WORK TO BE COMPLETED »
Each entry needs to appear again, retyped exactly as it is below.

SOURCE DATA »
= = =

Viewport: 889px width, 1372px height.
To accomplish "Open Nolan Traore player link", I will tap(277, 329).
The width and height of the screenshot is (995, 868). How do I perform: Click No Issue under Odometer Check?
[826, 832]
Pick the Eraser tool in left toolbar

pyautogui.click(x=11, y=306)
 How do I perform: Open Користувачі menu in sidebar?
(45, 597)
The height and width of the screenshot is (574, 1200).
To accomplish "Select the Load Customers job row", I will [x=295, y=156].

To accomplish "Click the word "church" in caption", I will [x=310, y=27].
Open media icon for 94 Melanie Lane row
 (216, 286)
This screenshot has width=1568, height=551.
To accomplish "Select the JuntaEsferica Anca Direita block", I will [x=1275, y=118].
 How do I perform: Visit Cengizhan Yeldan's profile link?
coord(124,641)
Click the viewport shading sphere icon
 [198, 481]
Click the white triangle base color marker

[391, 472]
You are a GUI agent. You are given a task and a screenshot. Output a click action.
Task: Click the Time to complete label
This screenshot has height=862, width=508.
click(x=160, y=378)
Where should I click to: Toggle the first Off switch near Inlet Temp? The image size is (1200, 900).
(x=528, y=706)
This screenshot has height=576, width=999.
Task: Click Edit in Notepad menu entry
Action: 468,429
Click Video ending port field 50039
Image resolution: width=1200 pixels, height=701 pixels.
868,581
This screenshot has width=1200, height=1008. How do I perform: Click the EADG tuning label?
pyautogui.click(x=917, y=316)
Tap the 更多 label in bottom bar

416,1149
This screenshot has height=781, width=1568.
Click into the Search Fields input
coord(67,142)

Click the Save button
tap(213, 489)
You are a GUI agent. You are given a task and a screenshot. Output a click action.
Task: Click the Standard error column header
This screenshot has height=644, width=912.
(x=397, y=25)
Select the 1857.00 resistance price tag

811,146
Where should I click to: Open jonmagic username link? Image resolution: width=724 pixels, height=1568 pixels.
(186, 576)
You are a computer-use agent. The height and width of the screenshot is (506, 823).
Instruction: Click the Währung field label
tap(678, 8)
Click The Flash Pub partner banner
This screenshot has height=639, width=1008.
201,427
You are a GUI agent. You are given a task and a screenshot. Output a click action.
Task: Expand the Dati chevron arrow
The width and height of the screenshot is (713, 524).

= = =

TASK RESULT »
Viewport: 889px width, 1372px height.
To accomplish "Open Nolan Traore player link", I will tap(277, 329).
The width and height of the screenshot is (995, 868). How do I perform: Click No Issue under Odometer Check?
[826, 832]
Pick the Eraser tool in left toolbar

pyautogui.click(x=11, y=306)
 How do I perform: Open Користувачі menu in sidebar?
(45, 597)
The height and width of the screenshot is (574, 1200).
To accomplish "Select the Load Customers job row", I will [x=295, y=156].

To accomplish "Click the word "church" in caption", I will [x=310, y=27].
Open media icon for 94 Melanie Lane row
 (216, 286)
This screenshot has width=1568, height=551.
To accomplish "Select the JuntaEsferica Anca Direita block", I will [x=1275, y=118].
 How do I perform: Visit Cengizhan Yeldan's profile link?
coord(124,641)
Click the viewport shading sphere icon
 [198, 481]
Click the white triangle base color marker

[391, 472]
You are a GUI agent. You are given a task and a screenshot. Output a click action.
Task: Click the Time to complete label
This screenshot has height=862, width=508.
click(x=160, y=378)
Where should I click to: Toggle the first Off switch near Inlet Temp? The image size is (1200, 900).
(x=528, y=706)
This screenshot has height=576, width=999.
Task: Click Edit in Notepad menu entry
Action: 468,429
Click Video ending port field 50039
Image resolution: width=1200 pixels, height=701 pixels.
868,581
This screenshot has width=1200, height=1008. How do I perform: Click the EADG tuning label?
pyautogui.click(x=917, y=316)
Tap the 更多 label in bottom bar

416,1149
This screenshot has height=781, width=1568.
Click into the Search Fields input
coord(67,142)

Click the Save button
tap(213, 489)
You are a GUI agent. You are given a task and a screenshot. Output a click action.
Task: Click the Standard error column header
This screenshot has height=644, width=912.
(x=397, y=25)
Select the 1857.00 resistance price tag

811,146
Where should I click to: Open jonmagic username link? Image resolution: width=724 pixels, height=1568 pixels.
(186, 576)
You are a computer-use agent. The height and width of the screenshot is (506, 823).
Instruction: Click the Währung field label
tap(678, 8)
Click The Flash Pub partner banner
This screenshot has height=639, width=1008.
201,427
You are a GUI agent. You are given a task and a screenshot. Output a click action.
Task: Expand the Dati chevron arrow
The width and height of the screenshot is (713, 524).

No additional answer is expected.